Twelve Capital unveiled an extension of its investment offering at this year’s Rendez-vous de Septembre in Monte Carlo with the launch of Insurance Private Debt strategy.
The new strategic approach aims to provide small and medium sized insurers with an additional source of regulatory capital and to generate attractive risk-adjusted returns for Twelve Capital’s investors’ base.
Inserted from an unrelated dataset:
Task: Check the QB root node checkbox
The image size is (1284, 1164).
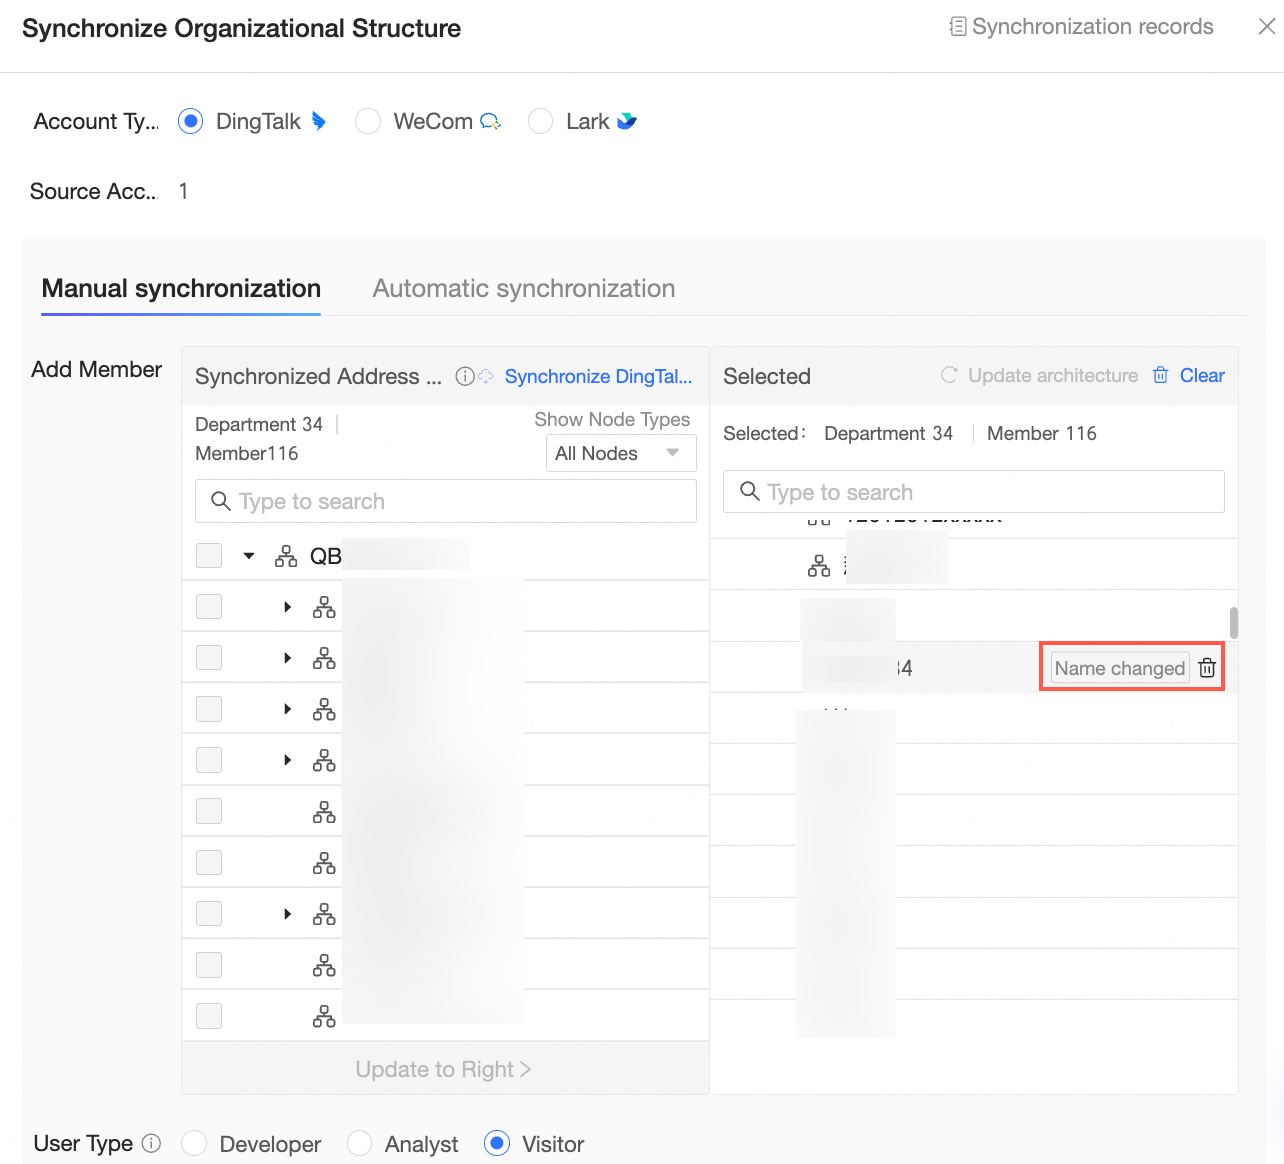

As banks seek to strengthen their balance sheets and cut back on lending activities due to stricter capital requirements, small and medium sized insurers are finding it more difficult to obtain solvency financing. Given the profitability of many insurance companies and the low level of historic defaults in this sector, Twelve Capital launched the Insurance Bond strategy three years ago with assets under management now exceeding USD 1bn. The new Private Debt strategy aims to provide solvency-relevant capital to small and medium sized insurance companies in the form of bilateral loans or private placement bonds and benefits from Twelve Capital’s existing expertise in the fields of collateralized reinsurance as well as insurance fixed income.
Urs Ramseier (pictured), chairman of the board of directors at Twelve Capital, says: “We are thrilled to add this new strategy to our range of solutions for insurance and reinsurance companies. It complements our existing offering of collateralized reinsurance and traded bonds, and enables us to offer solvency-relevant capital to insurance companies in almost every possible format.”